Google’s reCAPTCHA service is reportedly broken for users on de-Googled Android devices, raising accessibility and privacy concerns.
While Android users are effectively locked out, iOS users, even those running older versions, have more flexibility.
This is what I’m not understanding: are they doing user-agent sniffing or perhaps using a proprietary JavaScript API? Couldn’t de-Googled browsers just pretend to be iOS (as ugly as that would be)?
IOS users need to download the recaptcha app.
I’ve never had to install it; granted I only disable my Google blockers when I need to do something serious (like paying bills) but I’ve never installed the app.
It’s new and they have documentation. My guess is that the global rollout hasn’t been done yet and that it will come progressively.
Strange , not on my grapheneos
Maybe hasn’t rolled out worldwide yet.
And your device doesn’t have Google Play Services installed?
Nope, nothing with google
Impressive, i also have grapheneos and still have google play services. Sandboxed, but still there.
I usually use obtainium to install my apps, omitting google is a lot of work, the hardest part was email adjustment to posteo.
Oh wrote wrong person xD
HoneypotOS
how’s that
Fresh on hardware with undocumented instruction sets, etc. It continues to use the mobile network with SS7, etc.
Securephones (cryptophones) are banned for reason
Why limit it to specific hardware and so on? They chase after the sweet honey and fall into the trap like sheep.I think they make their hardware choices pretty well known. The documentation on the site is pretty thorough. They’re also very gradually broadening up to more vendors.
I’m not sure what you mean by the honeypot thing
Oh, so you just believe everything… Every CPU has undocumented instruction sets… For hardware to be trustworthy, it would have to be open-source… but that goes for SS7 and the like too… Oh, whatever—just trust your honeypot
You can’t trust mobilephones. Simple
cool but like, that doesn’t answer the question. do you use a phone? If so, which one?
wait are you my vanguard icefox? with the two little cats?

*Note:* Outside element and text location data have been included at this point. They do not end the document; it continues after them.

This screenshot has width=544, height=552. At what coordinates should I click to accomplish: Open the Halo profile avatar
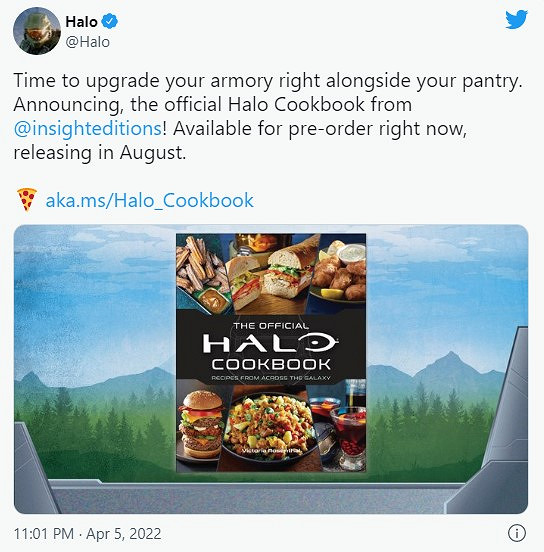pyautogui.click(x=37, y=31)
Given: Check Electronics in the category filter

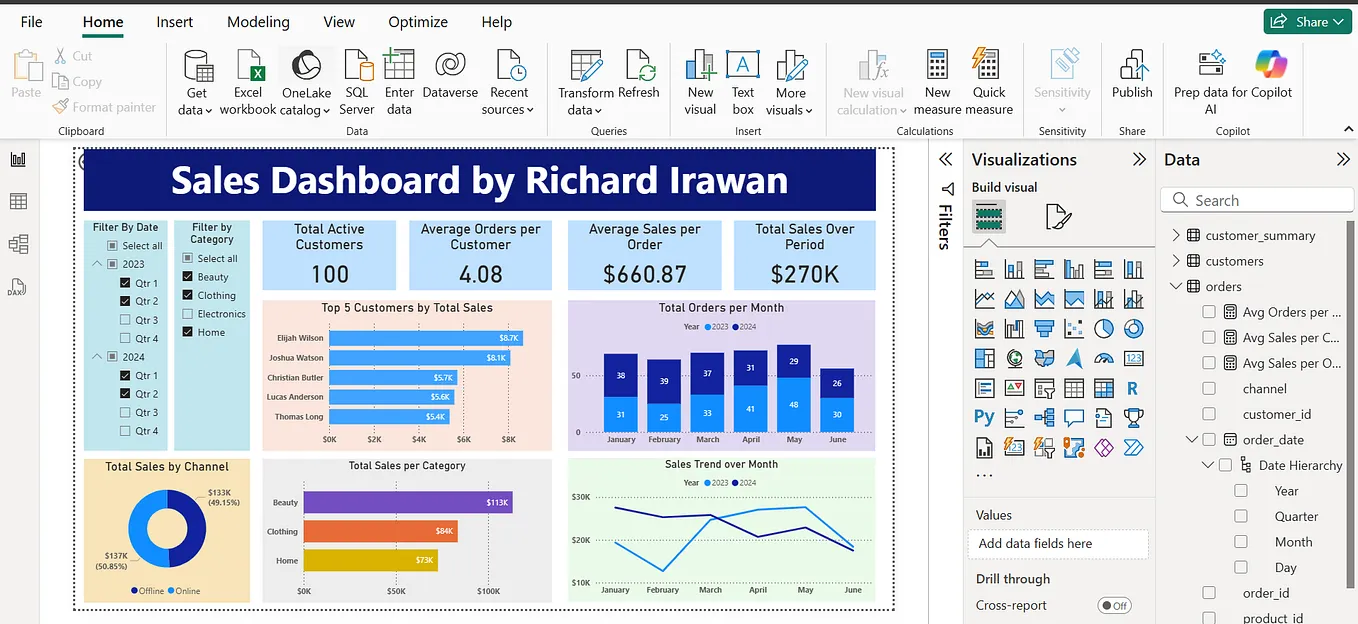Looking at the screenshot, I should click(188, 313).
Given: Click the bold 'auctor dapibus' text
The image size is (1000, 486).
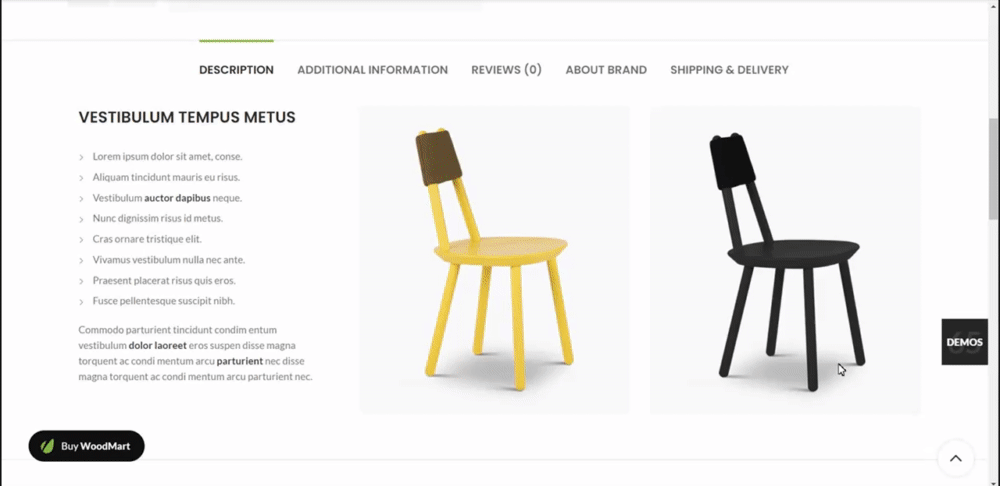Looking at the screenshot, I should 177,198.
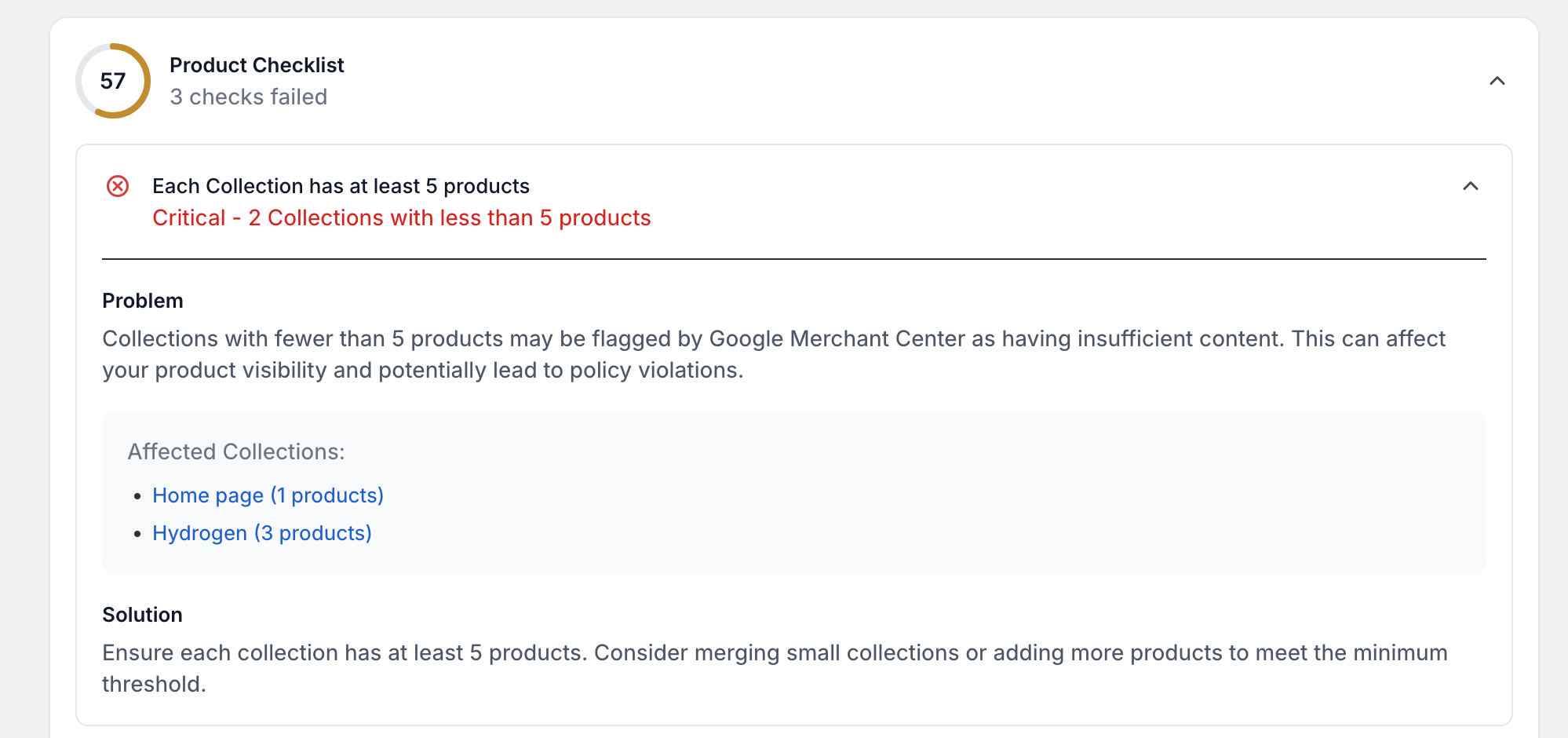Click the Solution heading

pos(142,615)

I use a totally ordinary Android phone with nothing important on it because I generally don’t trust the thing. Leave my cute cats out of this. xD I’d rather have a device knowing that I can’t trust it in principle than rely on an operating system when you still can’t trust the hardware.
But yea its me. Hey vik xD
https://youtu.be/fM5w7bFNvWI A great talk at 39C3
Proof or else its just blabla bla
It would be better to prove that it is secure. If you think about last year, for example (That applies to Qualcomm, so you’d have to check what hardware is installed. ) —CVE-2026-25262(But it’s only now making headlines)—the question remains: what hasn’t been discovered yet?
Oh look, grapheneOS was vulnerable… but it’s been fixed now https://discuss.grapheneos.org/d/35355-details-on-the-may-2026-android-security-bulletin (not same CVE)
The focus is still on what has been discovered; the question remains: what has not yet been discovered?